Tight liquidity constrains RBI, but continued inflation concerns point to a possible rate increase in January.
This effectively mirrors the existing temporary two-percentage-point liquidity adjustment facility (LAF) support. But, YES Bank Chief Economist Shubhada Rao points that the permanent cut has a more salutary effect on the markets. “This indicates RBI believes the liquidity tightness is not just a short-term phenomenon, as average net LAF repo (effective liquidity deficit gauge) was over Rs 1 lakh crore, more than double the RBI-indicated comfort level of one per cent of NDTL,” she sais.
RBI also announced G-sec purchases, which will inject up to Rs 48,000 crore additional liquidity next month and bring the deficit to Rs 50,000-55,000 crore. Bank of Baroda Chief Economist Rupa Rege Nitsure points out that resumption of government spending, foreign institutional inflows and delayed response to deposit rate increases will ease liquidity in the next quarter.
However, a key dampener is the inflation outlook. RBI acknowledged a potential upside risk to its March 2011 projection of 5.5 per cent. Nitsure sees inflation at 6.6 per cent by March 2011 and expects a 25-basis-point rise in policy rates in January and possibly another in March if inflationary pressures increase.

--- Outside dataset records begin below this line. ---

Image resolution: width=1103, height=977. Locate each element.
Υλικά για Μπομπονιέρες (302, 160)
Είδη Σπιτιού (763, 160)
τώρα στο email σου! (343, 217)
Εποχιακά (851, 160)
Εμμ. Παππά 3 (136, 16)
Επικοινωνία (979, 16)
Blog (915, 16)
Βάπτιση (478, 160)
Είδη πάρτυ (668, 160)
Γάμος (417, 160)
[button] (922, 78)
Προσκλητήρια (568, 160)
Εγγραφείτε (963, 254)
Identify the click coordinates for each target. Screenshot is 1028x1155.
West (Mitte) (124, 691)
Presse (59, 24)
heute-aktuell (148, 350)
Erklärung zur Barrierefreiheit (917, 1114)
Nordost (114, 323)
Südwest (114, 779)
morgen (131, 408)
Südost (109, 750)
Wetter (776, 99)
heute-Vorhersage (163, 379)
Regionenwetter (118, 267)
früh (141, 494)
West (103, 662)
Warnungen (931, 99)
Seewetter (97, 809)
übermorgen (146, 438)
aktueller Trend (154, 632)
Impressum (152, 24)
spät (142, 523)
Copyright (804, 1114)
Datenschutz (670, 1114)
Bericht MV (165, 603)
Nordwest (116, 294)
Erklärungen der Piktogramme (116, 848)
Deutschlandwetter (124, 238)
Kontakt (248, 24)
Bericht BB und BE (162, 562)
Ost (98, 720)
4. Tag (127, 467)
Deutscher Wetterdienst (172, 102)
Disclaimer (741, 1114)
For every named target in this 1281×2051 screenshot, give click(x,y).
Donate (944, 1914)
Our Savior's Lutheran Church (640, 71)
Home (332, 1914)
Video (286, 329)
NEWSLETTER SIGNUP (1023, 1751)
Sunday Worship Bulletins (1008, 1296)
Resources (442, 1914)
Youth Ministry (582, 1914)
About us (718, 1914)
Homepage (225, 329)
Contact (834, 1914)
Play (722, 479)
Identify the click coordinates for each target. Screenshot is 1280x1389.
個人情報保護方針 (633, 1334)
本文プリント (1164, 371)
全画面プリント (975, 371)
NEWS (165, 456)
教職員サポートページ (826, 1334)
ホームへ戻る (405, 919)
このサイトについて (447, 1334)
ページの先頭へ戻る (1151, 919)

While 2010-11 credit growth is expected to match RBI’s estimate of 20 per cent, deposit growth will lag (given the slow growth seen year-to-date), despite the rise in deposit rates and negative real interest rates, says Rao. For banks, a Macquarie research sees an additional 50-100 basis point deposit rate rise keeping margins under pressure for some more quarters. Banks with high current and saving account continue to be top picks in this environment.